Nando Times
Dozens wounded as ethnic fighting continues in divided Kosovo city

By ALEKSANDAR VASOVIC


KOSOVSKA MITROVICA, Yugoslavia (March 8, 2000) - NATO peacekeepers imposed an early curfew Wednesday morning in this ethnically divided city, hoping to ease tensions inflamed after a street brawl led to gunshots and grenade blasts that injured 16 French peacekeepers and 24 civilians.

Attackers shot into a crowd during a fight between an ethnic Albanian and a Serb on Tuesday, touching off a clash that further underlined NATO's failure to ease ethnic passions in Kosovska Mitrovica.

On Wednesday, an early morning explosion went off in an abandoned house in northern Kosovska Mitrovica, but there were no injuries. "It was nothing," said Lt. Matthieu Mabin, a spokesman for French peacekeepers.

U.N. officials halted attempts to register Serbs wanting to return to their homes on the southern, ethnic Albanian side of town, but managed to slip 13 ethnic Albanians back into the predominantly Serb part of the city, sending them home to a high-rise apartment complex that was the site of repatriations last week.

"The events of yesterday made our operation confused," Mabin said. "Part of the problem for the French peacekeepers is that the southern part of the city is almost exclusively ethnic Albanian, making a relocation of Serbs extremely sensitive.

"The north (of Mitrovica) is still multiethnic, but not the south. We need time. We need to be diplomatic."

The violence in Kosovska Mitrovica, 20 miles northwest of Kosovo's provincial capital, Pristina, underlines the difficulties NATO faces in attempting to return the town to its prewar, multiethnic status.

Tuesday's fight broke out on the Serb-controlled north side when an ethnic Albanian attacked an unidentified Serb man with a crowbar, witnesses said.

Several Serbs rushed to help the injured man, while others went after the ethnic Albanian. In the crush, another ethnic Albanian opened fire from the backyard of a nearby house, seriously wounding one Serb.

"That created panic," Mabin said. He arrived at the scene on foot, backed by armored vehicles.

The French headed down a narrow side street, as grenade blasts rang out. Twenty Serbs, 16 French peacekeepers and four ethnic Albanians were hurt in the fighting, said Lt. Col. Patrick Chanliau, another spokesman for the French peacekeepers. A seventeenth peacekeeper was injured in a separate incident.

Four ethnic Albanians have been arrested, Chanliau said.

After the grenade blasts, French peacekeepers began door-to-door searches in the Bosnjacka Mahala neighborhood where the fighting occurred.

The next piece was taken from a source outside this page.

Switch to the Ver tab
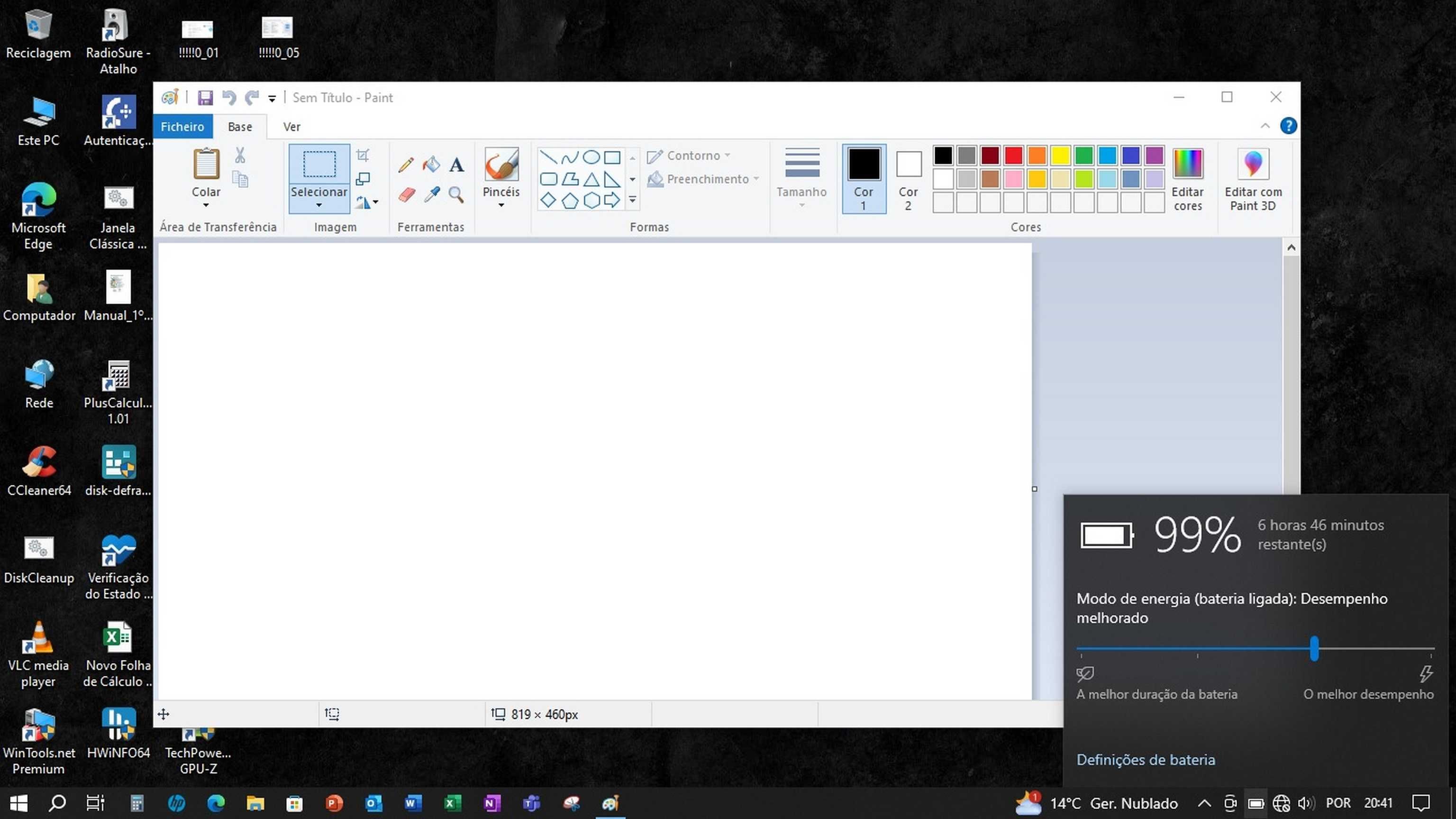 291,127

They later moved up the city's curfew by two hours to 8 p.m., and promised to take any measures necessary to make the region secure.

Kosovo is a province of Serbia, Yugoslavia's dominant republic. NATO-led peacekeepers moved into Kosovo last June, after a 78-day bombing campaign that ended a yearlong Serb crackdown on ethnic Albanians there.

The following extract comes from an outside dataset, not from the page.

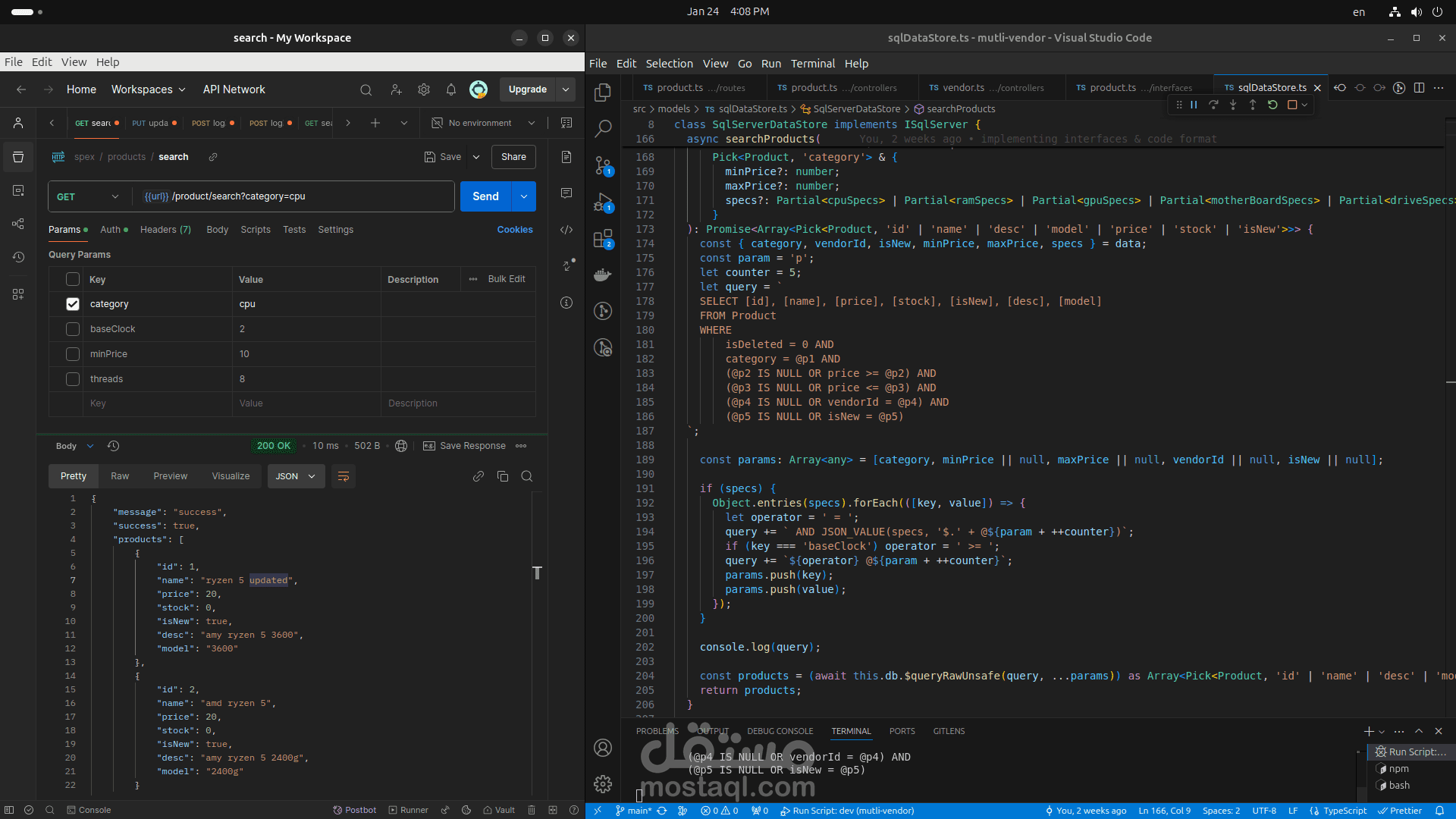Open Postman settings gear icon
The image size is (1456, 819).
[424, 89]
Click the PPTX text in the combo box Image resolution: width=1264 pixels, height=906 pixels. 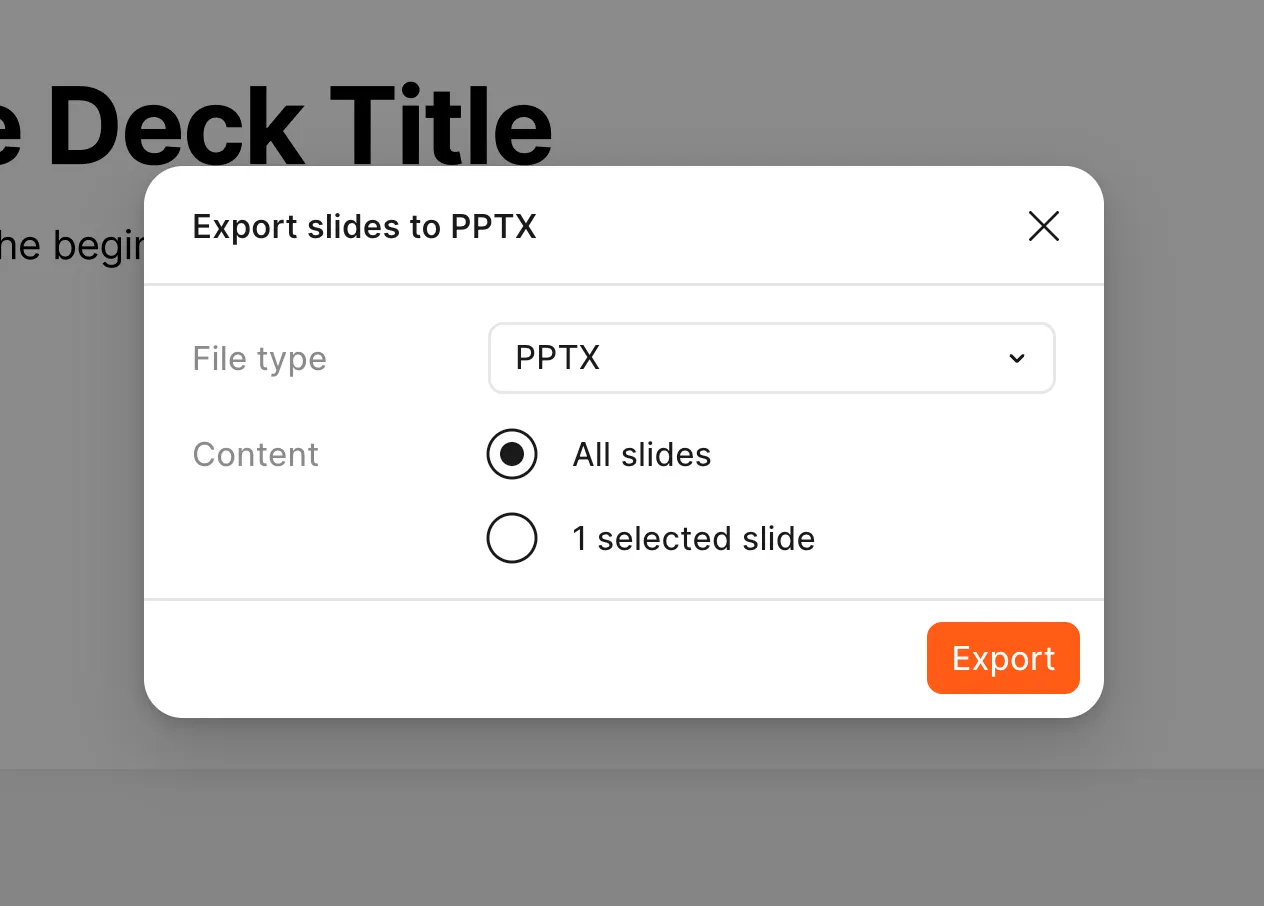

U.N. Secretary-General Kofi Annan expressed concern Tuesday that the U.N. administration in Kosovo is operating in "limbo" because the province's political future has not been clearly defined.

The "very ambiguous situation" created by the U.N. Security Council resolution that ended the bombing campaign has left ethnic Albanians and Serbs with different understandings about the future, he said.

U.N. resolutions call for "substantial autonomy" for Kosovo. "Substantial autonomy has not been defined in any way," Annan said.